TASK:
All that is needed is each line of the entries holding the word "date", copied as it stands.

-- PROVIDED INFORMATION follows --

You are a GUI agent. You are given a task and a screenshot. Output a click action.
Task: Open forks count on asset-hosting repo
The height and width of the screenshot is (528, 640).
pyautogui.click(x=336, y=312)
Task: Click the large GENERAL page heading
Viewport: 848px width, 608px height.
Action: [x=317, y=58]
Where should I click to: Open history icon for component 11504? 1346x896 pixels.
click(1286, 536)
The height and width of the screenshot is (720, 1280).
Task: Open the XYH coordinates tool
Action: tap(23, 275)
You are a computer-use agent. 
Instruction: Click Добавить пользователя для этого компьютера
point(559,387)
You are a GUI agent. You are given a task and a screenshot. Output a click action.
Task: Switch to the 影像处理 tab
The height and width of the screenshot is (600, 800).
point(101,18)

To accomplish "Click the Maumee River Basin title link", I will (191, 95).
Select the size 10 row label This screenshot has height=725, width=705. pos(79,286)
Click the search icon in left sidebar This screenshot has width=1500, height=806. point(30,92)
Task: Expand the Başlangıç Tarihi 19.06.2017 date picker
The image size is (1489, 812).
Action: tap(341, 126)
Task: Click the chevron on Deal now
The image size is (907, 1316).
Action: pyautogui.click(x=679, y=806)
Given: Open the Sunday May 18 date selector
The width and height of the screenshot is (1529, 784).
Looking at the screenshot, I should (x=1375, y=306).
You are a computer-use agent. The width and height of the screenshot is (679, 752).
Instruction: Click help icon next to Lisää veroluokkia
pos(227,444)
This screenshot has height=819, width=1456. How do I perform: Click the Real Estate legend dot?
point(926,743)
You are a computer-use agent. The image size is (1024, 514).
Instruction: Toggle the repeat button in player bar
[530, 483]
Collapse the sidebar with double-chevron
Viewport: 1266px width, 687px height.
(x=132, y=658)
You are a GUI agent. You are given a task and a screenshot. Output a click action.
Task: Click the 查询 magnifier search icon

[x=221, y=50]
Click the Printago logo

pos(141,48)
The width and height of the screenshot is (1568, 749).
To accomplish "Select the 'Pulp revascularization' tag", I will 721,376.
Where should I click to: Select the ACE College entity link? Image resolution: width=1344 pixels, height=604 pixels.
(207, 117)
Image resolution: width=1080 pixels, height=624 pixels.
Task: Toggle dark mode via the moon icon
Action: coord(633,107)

-- PROVIDED INFORMATION concluded --

THE COMPLETED TASK:
Task: Expand the Başlangıç Tarihi 19.06.2017 date picker
Given: Open the Sunday May 18 date selector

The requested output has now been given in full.